▶ What you need to do
Repeat the items word for word, beginning with the line that contains "Start recording with REC icon" and continuing through the line that contains "tap(637, 130)".

==============================

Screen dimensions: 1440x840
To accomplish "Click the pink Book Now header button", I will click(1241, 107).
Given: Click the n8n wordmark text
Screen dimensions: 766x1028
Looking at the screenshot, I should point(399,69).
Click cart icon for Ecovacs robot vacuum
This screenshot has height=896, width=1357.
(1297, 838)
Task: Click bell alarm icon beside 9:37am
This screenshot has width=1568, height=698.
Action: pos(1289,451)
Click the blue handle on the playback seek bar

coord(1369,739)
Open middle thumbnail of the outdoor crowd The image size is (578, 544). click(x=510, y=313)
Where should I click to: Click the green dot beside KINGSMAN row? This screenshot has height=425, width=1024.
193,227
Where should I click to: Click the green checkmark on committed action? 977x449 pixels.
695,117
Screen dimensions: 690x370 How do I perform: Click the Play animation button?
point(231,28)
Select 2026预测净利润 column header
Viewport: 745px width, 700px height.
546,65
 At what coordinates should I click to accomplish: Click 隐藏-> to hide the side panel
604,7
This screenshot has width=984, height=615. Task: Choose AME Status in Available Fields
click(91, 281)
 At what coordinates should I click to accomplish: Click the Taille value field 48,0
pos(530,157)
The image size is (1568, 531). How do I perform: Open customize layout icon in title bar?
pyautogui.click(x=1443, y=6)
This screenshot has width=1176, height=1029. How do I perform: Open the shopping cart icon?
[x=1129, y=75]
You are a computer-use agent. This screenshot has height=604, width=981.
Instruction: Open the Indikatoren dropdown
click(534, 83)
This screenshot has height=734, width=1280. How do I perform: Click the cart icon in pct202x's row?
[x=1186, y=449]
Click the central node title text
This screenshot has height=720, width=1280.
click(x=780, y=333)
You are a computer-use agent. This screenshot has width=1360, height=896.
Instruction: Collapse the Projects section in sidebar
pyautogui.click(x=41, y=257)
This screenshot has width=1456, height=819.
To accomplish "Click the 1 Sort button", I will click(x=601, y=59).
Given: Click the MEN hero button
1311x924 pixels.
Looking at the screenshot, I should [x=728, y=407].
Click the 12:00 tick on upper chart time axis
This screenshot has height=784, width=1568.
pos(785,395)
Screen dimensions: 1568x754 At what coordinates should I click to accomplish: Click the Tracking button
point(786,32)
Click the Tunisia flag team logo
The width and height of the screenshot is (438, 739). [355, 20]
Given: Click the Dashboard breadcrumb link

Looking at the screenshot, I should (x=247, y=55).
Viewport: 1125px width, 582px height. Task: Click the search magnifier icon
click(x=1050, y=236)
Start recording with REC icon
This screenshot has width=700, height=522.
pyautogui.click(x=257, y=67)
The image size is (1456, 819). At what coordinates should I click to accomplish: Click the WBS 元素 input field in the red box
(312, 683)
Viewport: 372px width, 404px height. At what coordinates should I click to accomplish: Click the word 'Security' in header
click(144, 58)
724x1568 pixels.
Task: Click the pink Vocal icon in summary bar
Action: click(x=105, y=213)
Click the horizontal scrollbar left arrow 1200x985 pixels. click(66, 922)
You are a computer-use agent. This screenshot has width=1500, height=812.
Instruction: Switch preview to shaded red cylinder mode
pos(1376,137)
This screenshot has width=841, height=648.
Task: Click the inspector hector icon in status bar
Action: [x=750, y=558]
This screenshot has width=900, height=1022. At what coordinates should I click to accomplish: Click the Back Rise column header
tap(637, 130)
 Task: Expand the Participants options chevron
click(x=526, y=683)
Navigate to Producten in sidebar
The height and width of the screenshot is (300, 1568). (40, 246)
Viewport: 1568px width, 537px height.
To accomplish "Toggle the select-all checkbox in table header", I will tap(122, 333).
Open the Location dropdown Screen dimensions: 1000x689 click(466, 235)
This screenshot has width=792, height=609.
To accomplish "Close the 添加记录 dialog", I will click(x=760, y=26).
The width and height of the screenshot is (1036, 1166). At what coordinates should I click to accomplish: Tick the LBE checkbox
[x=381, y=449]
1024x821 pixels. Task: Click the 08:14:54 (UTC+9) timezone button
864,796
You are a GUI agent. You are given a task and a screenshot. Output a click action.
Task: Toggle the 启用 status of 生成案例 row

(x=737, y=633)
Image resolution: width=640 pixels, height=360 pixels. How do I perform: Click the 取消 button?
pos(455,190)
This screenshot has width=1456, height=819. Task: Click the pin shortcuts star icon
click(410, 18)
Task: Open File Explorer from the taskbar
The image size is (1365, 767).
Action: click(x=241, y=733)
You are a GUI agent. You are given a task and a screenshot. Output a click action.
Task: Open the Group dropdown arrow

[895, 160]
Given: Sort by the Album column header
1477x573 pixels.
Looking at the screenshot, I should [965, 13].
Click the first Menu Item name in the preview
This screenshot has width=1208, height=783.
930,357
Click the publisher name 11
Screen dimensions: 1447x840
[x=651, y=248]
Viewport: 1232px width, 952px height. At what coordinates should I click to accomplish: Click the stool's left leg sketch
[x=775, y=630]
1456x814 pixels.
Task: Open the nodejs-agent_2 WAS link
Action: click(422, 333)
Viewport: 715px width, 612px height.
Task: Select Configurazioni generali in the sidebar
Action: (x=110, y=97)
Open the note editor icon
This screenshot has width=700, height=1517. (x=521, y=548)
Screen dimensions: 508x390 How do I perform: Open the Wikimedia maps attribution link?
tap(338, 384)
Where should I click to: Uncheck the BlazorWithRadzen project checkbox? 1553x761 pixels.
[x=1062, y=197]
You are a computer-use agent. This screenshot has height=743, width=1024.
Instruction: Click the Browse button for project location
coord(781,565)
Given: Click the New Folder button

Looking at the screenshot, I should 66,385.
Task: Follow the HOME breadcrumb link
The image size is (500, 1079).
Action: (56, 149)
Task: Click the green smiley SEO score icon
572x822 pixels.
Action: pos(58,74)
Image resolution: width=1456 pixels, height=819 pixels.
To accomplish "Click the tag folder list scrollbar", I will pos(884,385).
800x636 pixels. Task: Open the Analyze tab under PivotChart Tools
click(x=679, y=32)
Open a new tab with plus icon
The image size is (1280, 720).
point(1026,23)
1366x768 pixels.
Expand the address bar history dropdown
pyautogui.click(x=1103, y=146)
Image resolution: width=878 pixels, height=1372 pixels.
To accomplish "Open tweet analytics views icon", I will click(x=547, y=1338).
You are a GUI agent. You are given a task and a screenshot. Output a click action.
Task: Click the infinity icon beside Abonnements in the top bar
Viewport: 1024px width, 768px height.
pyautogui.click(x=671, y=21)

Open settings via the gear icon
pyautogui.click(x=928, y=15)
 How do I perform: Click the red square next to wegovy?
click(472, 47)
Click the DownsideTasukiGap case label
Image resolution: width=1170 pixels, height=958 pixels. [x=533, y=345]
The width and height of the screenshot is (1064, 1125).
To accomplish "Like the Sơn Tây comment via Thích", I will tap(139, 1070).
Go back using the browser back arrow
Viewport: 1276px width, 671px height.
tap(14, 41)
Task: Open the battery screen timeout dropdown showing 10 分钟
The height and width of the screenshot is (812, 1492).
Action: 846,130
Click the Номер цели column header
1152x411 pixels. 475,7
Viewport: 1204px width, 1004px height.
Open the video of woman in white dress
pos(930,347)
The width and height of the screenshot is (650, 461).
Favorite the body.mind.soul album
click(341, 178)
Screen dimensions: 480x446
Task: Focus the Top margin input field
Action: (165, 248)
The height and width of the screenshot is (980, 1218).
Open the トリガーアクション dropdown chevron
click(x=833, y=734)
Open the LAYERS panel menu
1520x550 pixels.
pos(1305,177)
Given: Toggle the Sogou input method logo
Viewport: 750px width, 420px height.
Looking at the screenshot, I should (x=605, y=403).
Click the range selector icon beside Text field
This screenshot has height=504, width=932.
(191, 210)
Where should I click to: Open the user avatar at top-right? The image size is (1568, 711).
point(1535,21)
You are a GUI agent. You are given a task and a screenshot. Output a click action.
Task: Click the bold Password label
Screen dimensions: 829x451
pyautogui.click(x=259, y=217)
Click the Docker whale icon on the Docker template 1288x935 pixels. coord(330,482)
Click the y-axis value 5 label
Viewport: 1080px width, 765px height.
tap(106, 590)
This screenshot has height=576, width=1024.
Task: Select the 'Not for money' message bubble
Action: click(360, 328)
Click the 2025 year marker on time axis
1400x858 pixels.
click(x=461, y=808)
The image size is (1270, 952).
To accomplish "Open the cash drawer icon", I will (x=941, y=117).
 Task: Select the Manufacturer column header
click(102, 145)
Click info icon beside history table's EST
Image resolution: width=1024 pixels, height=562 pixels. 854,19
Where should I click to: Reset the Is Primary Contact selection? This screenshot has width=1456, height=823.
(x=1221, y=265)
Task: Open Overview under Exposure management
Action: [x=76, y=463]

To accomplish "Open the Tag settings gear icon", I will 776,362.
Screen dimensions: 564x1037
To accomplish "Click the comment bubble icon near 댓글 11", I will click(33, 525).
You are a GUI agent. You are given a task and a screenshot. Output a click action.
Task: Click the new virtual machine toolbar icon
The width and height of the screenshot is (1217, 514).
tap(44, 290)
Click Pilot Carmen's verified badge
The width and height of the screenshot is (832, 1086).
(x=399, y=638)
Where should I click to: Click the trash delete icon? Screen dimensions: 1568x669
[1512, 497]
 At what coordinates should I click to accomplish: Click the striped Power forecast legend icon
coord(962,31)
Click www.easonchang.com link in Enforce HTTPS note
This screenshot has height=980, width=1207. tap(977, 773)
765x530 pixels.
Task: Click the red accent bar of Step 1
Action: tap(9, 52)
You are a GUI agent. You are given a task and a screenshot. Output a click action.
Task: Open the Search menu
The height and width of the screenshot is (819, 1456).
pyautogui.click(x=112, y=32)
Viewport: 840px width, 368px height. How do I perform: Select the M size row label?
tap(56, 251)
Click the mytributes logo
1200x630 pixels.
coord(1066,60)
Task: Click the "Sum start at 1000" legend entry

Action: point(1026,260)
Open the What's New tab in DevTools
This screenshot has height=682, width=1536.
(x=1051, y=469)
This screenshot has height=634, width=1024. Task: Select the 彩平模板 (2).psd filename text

==============================

▶ Written reply
Start recording with REC icon
This screenshot has width=700, height=522.
pyautogui.click(x=257, y=67)
The image size is (1456, 819). At what coordinates should I click to accomplish: Click the WBS 元素 input field in the red box
(312, 683)
Viewport: 372px width, 404px height. At what coordinates should I click to accomplish: Click the word 'Security' in header
click(144, 58)
724x1568 pixels.
Task: Click the pink Vocal icon in summary bar
Action: click(x=105, y=213)
Click the horizontal scrollbar left arrow 1200x985 pixels. click(66, 922)
You are a computer-use agent. This screenshot has width=1500, height=812.
Instruction: Switch preview to shaded red cylinder mode
pos(1376,137)
This screenshot has width=841, height=648.
Task: Click the inspector hector icon in status bar
Action: [x=750, y=558]
This screenshot has width=900, height=1022. At what coordinates should I click to accomplish: Click the Back Rise column header
tap(637, 130)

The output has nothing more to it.